(Text under study)

    But more importantly, the question of what law school should become is in the throes of hot debate, ranging from Brian Tamahana’s new book, Failing Law Schools, Bill Henderson’s series of essays, about a million lawprof blog posts and some of the futurists efforts to not be laughed at by lawyers. Plus, a few practicing lawyers have discussed this in depth as well. While you certainly have as much authority to opine as anyone, it’s a bit too complex an issue to state in a lone paragraph.

    By the way, the reason schools cut clinical programs is that they’re more expensive to maintain the classroom instruction. If schools were to use the second and third year for clinincal instruction, the impact on tuition could be catastrophic. This is an example of one of the many stumbling blocks to reform.

    I subscribe to Kliban’s philosophy of never eating anything bigger than your head. Perhaps this would be better done in a number of posts made up for smaller bites that discussed the complex issues in greater depth?

  3. Avatar James Keuning says:

    Practical training is not the solution. An associate being replaced by a paralegal gets no benefit from better training; that associate is being cut because of cost. Likewise the associate being replaced by an app.

    Being trained to practice does not create clients. (And it does not reduce the number of lawyers.)

    • Avatar shg says:

      Don’t assume “the solution” is a single magic bullet. Practical training enables lawyers to be productive earlier, meaning that firms and clients are getting value from a new lawyer rather than just sinking a paycheck into a lawyer who produces nothing of value.

      It’s part of the solution. Just not all of it.

  4. This is an interesting post.

    I have some thoughts on whether legal education needs to change, but will focus here on technology’s impact on junior lawyers. I’ll also focus more on Biglaw, which is all I’m really familiar with.
(End Text under study)
Goal of the exercise
Rewrite the comment thread on legal education between "Being trained to" and "nothing of value.", inclusive, replacing "paycheck" with "salary". Work only from the comment thread on legal education.
(Dataset records)
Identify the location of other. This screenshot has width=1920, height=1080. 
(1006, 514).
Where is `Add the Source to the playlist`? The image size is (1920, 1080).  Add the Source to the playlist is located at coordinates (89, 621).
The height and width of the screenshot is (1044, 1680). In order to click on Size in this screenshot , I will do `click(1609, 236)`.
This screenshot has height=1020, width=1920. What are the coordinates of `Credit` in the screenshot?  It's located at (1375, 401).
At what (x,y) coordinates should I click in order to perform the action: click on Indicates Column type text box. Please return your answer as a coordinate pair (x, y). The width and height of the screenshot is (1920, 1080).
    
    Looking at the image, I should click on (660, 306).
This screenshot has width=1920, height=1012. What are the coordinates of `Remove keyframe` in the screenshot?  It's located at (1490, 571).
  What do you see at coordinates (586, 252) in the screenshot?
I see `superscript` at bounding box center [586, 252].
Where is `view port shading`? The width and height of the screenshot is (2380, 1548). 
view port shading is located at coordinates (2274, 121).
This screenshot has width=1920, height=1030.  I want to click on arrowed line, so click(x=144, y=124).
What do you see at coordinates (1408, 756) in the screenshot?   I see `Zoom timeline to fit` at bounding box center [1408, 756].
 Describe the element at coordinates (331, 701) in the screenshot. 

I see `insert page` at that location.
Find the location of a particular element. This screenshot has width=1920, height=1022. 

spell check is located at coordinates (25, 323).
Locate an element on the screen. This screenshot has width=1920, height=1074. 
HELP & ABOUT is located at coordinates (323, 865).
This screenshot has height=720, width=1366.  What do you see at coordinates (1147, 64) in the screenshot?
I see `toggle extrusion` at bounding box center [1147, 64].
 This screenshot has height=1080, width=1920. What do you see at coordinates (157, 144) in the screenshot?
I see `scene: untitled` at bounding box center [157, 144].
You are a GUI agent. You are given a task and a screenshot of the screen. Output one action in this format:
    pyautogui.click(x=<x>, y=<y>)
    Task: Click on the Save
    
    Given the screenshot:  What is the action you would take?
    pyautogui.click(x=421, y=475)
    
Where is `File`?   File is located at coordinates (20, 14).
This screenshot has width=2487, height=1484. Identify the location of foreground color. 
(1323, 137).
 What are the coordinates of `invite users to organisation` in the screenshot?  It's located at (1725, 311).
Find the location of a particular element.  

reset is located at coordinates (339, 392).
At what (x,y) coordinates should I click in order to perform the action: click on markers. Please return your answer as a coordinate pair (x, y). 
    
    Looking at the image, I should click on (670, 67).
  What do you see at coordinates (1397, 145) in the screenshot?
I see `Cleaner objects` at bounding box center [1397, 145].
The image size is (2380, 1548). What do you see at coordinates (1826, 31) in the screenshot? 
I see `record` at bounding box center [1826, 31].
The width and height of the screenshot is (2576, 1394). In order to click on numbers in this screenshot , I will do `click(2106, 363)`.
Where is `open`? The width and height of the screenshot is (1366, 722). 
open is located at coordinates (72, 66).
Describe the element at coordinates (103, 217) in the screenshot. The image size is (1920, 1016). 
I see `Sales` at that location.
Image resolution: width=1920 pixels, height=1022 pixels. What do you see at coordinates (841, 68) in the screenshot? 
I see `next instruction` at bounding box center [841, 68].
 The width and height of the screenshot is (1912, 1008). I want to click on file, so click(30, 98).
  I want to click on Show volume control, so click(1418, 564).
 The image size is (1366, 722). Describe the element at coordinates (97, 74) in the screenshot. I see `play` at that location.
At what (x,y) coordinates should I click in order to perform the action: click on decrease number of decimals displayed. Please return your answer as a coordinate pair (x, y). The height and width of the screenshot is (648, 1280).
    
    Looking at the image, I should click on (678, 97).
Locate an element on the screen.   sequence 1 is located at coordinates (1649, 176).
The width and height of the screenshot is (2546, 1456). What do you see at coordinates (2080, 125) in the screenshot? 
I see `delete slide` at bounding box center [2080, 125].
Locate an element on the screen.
(End Dataset records)
Solved exercise
Being trained to practice does not create clients. (And it does not reduce the number of lawyers.)

    • Avatar shg says:

      Don’t assume “the solution” is a single magic bullet. Practical training enables lawyers to be productive earlier, meaning that firms and clients are getting value from a new lawyer rather than just sinking a salary into a lawyer who produces nothing of value.